Keenam. Demokrat ini harus mengganti kader yang asal bapak senang, namun kontraproduksi. Mencapai kemenangan hanya dengan satu cara, menghantam Jokowi. Cara-cara kuno yang sangat tidak efektif. Padahal era modern ini begitu banyak cara untuk membranding diri dan partai.
Ketujuh, benar, dengan menghajar Jokowi sebagai tokoh sentral dan paling berpengaruh saat ini, peluang mendapatkan keuntungan gede. Lha namun apakah sukses? Selama ini malah mental dan mbumerang yang terjadi berkali-kali.
Durian runtuh itu tidak diperoleh, malah makin terbenam karena berdiri di atas lumpur hisap.
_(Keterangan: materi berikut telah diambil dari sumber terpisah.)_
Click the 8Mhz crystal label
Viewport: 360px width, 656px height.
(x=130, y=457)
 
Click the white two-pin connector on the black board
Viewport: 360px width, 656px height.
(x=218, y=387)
Jangan salahkan pihak lain kalau Demokrat makin terpuruk dan tenggelam.
Bisa saja padahal dengan membesar-besarkan jasa atau keberhasilan SBY pada masa lampau. Namun ingat, jangan dengan membandingkan dengan pemerintahan sekarang. Pasti akan dengan mudah dimentahkan para pendukung Jokowi. Pembuktian yang sangat  mudah dan bahkan murah.
Sering melakukan, namun dengan membandingkan keberadaan pemerintah lainnya. Pembuktian sangat gampang dan kemudian malah menyerang balik dan lebih parah. Lagi-lagi sia-sia.
Demokrat tidak memiliki pemilih fanatis, sebagaimana PDI-Perjuangan atau PKS. Basis massa Demokrat sama sekali tidak ada. Nah, bagaimana  partai SBY ini dikenal itu jauh lebih penting.  Jauh  lebih potensial itu menggaet pendukung Jokowi yang sudah tidak memiliki lagi figur sentral sebagaiana Jokowi.